As in, mine is getting smaller and Kaliwohi’s is getting bigger. These are both good things.
This week, I’m including some photographs of Kaliwohi’s rump and topline. He is shedding out nicely and we are getting back into a regular routine. But as you can see, his topline development was lost over the winter and I need to help him rebuild it.
Lest anyone wonder if Kaliwohi has lost his wild soul by becoming a domesticated animal, just take a look at the first photographs from our round pen session earlier today.
As these two photos illustrate, when Kaliwohi is fresh, he carries himself with his head up, tail flagged, and spine inverted, which is typical of any “keen” horse and also very much the norm with wild mustangs. “The better to see horse-eating beasties with, my dear.”
What these two photos also show is Kaliwohi driving from behind and also reaching well forward, despite the “incorrect” alignments of the spine. I see some lovely extended trot in Kiwi’s future.
The next two photosillustrate Kaliwohi’s natural movement at present when he is relaxed and focused. Note he still has fairly good diagonal pairs and his spinal alignment is much better.
My current plan is to work him in the pen for a few days to start rebuilding his back muscles, and his rump, before adding my weight to the mix. We will use the hills of my East Tennessee home to help build up his hindquarter muscles to start working on lateral movements and the first stages of collection.

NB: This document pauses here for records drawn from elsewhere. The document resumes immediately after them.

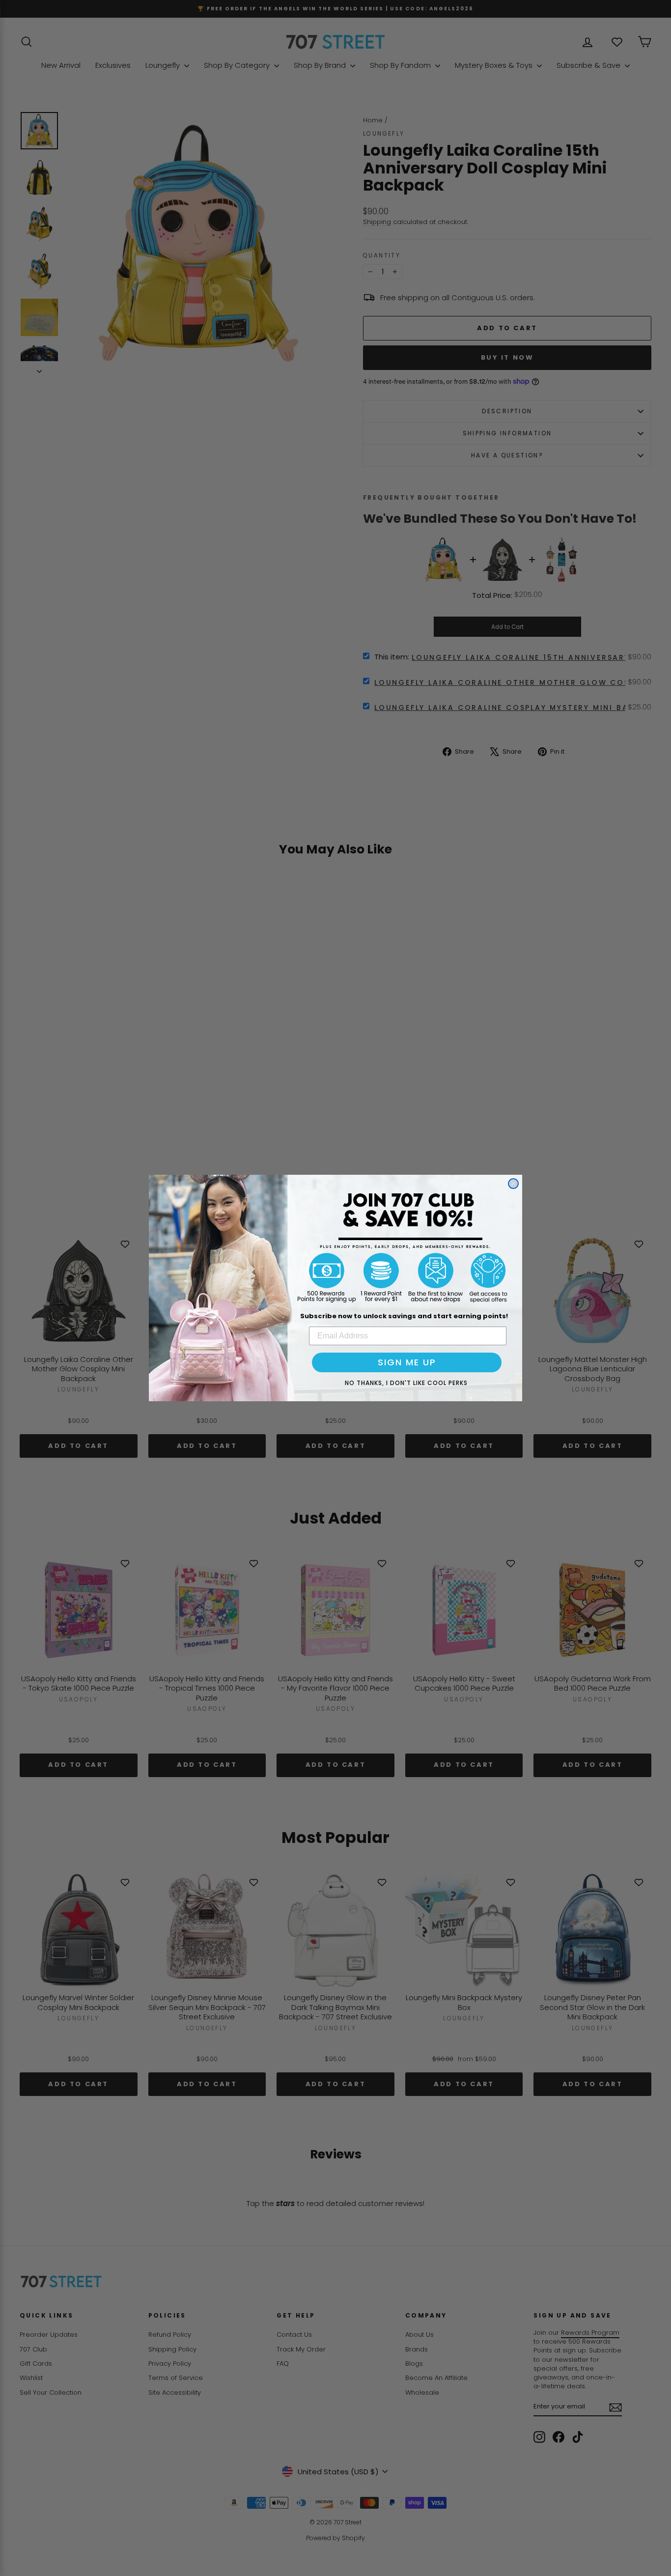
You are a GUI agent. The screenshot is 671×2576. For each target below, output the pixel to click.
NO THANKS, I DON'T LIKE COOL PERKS (406, 1383)
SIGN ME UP (407, 1362)
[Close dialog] (513, 1184)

Kaliwohi turned five last October, so I feel his bones and joints, plus his mind, are all mature enough to begin regular work under saddle this season. I realize some horses win Triple Crowns at three years old. I realize some horses are showing Grand Prix when they’re hardly older than Kiwi. But, like many of you, I am not concerned about winning anything other than the grandest “grand prize” of all: a trusting, reliable, wonderfully educated riding partner, whom I can enjoy for decades to come.